Ein gutes Beispiel dafür ist die Studie “Inside the Mind of the Chief Executive Officer”, über die das Handelsblatt vergangene Woche berichtete. Diese Studie will herausgefunden haben, wie der perfekte Chef sein muss und zählt dann eine Reihe von Eigenschaften auf, deren Aufzählung ich mir hier erspare. Erfolgskonzepte, Managementmoden und –philosophien haben ständig Hochkonjunktur. Schaut man sich die Flut von Ratgeberbüchern an, dürfte heute keine Firma oder Führungskraft mehr Probleme haben und eine Finanz- und Wirtschaftskrise hätte es nie geben dürfen (siehe dazu “Warum Managementratgeber nicht ratsam sind” und Managementmoden, Halo-Effekte und Seifenblasen der Management-Ratgeber).

Florian Rustler erklärt in seinem eingangs erwähnten Beitrag, das die Erklärungen über Erfolg und Misserfolg von einer Reihe von Annahmen ausgehen, nämlich

  1. Der Erfolg ist überhaupt erklärbar.
  2. Es gibt Kausalzusammenhänge zwischen den Aktionen bestimmter Akteure und dem beobachteten Ergebnis.

──────

**Arbeitsauftrag**
Knüpfe an den letzten Satz des Auszugs über Erfolgserklärungen im Management an und schreibe den Text weiter.

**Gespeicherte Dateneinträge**
──────

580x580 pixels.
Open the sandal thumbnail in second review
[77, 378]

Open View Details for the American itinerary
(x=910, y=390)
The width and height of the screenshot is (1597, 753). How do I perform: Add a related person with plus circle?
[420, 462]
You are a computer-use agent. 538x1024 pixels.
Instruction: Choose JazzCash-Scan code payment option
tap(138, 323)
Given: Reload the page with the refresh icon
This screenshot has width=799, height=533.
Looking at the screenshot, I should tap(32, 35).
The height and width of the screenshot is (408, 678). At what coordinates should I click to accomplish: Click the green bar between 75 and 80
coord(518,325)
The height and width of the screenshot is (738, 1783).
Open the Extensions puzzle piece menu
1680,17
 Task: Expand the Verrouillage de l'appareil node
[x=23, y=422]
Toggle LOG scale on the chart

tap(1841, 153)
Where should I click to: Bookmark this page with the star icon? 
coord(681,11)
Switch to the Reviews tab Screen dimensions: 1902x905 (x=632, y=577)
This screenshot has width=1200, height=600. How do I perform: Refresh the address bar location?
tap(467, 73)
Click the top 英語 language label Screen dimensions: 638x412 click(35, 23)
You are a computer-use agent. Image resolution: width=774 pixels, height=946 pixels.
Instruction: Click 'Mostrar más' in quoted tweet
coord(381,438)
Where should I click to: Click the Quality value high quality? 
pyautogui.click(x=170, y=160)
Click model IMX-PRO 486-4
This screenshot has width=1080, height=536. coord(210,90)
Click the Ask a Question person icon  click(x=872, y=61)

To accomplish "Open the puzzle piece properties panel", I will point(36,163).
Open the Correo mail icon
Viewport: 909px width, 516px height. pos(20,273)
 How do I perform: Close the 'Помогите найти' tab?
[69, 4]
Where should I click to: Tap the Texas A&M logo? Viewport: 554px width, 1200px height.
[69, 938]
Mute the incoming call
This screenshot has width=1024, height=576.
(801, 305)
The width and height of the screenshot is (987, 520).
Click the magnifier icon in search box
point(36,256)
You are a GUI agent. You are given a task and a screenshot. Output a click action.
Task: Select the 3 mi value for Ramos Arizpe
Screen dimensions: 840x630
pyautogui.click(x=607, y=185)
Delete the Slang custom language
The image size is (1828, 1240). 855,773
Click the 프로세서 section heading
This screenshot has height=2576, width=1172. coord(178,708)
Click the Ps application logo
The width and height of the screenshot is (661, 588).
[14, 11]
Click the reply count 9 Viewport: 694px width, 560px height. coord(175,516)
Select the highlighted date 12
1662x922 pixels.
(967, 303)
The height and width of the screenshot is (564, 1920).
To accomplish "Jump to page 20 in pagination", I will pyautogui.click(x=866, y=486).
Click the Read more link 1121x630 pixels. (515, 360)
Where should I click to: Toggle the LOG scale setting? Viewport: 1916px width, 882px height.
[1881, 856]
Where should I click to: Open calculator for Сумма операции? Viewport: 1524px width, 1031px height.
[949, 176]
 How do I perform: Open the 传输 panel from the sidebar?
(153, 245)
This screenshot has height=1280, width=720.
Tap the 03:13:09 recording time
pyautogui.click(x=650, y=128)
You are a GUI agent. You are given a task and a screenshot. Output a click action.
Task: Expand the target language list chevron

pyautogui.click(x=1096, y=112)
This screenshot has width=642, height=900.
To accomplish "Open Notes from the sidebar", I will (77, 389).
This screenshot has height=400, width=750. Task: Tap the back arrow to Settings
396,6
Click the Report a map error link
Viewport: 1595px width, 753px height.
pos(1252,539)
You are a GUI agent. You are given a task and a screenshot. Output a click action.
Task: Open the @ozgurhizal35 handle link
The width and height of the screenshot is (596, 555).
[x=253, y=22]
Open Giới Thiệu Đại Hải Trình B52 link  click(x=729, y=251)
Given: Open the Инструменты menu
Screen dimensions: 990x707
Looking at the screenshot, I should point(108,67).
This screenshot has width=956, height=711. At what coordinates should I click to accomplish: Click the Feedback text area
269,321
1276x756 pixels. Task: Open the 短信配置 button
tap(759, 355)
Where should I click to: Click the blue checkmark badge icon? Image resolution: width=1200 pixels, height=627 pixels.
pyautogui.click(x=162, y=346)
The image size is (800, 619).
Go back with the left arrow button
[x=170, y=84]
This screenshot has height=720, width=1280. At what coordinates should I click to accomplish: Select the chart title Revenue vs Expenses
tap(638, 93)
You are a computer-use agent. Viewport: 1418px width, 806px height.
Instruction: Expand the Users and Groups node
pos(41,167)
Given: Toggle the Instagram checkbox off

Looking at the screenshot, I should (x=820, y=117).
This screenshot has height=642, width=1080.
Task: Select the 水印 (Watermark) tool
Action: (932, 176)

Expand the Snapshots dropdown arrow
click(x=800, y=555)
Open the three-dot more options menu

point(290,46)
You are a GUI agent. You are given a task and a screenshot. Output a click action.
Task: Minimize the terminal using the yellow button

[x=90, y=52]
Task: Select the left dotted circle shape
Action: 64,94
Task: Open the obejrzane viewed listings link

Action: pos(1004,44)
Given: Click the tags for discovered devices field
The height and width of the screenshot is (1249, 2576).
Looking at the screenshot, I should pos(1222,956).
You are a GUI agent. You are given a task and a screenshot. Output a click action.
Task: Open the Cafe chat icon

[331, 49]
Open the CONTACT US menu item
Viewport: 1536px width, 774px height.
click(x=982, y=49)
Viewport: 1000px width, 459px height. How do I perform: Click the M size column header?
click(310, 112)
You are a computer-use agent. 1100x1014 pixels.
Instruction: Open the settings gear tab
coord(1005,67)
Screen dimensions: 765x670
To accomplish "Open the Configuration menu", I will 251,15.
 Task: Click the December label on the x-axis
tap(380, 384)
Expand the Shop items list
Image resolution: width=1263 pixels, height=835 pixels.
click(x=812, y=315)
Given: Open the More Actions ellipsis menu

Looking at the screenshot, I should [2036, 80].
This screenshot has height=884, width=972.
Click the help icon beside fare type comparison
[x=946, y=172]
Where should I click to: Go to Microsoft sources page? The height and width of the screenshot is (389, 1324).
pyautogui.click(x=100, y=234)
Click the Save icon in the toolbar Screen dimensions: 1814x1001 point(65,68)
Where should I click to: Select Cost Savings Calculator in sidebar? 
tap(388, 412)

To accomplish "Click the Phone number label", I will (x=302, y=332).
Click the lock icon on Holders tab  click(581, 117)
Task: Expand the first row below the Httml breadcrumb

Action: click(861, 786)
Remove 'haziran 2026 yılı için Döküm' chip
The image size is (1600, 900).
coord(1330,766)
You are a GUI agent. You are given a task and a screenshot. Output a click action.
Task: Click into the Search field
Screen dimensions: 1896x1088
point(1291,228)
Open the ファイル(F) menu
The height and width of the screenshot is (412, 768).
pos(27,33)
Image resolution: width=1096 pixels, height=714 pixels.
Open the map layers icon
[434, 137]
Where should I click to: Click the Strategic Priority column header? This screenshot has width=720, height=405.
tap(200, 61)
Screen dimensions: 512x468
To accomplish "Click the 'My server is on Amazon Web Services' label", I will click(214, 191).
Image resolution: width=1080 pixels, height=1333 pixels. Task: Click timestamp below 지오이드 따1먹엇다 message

──────

**Antwort**
  3. Diese Zusammenhänge lassen sich erkennen.

Rustler verweist dann auf das Buch “Alles ist offensichtlich*: *sobald man die Antwort kennt” von Duncan J. Watts. Watts zeige “auf sehr interessante Weise auf, dass der Zufall eine nicht zu unterschätzende Rolle spielt. Besonders in komplexen Systemen, in welchen es viele voneinander unabhängige Elemente gibt, die sich dennoch gegenseitig beeinflussen können, sind Handlungsergebnisse nicht vorhersagbar und sogar rückblickend auch nicht unbedingt kausal erklärbar.” Weiter schreibt Rustler:

“Wir Menschen haben das Bedürfnis Situationen immer plausibel erklären wollen, auch wenn wir eine Situation nicht wirklich verstehen. Zum Beispiel wird gerne analysiert warum sich ein bestimmtes Buch gut oder schlecht verkauft. Das Faszinierende ist, dass wir jedes Handlungsergebnis im Nachhinein plausibel erklären können, nach dem Motto „war ja klar“. Interessanterweise können wir das genaue Gegenteil ebenfalls absolut plausibel erklären.”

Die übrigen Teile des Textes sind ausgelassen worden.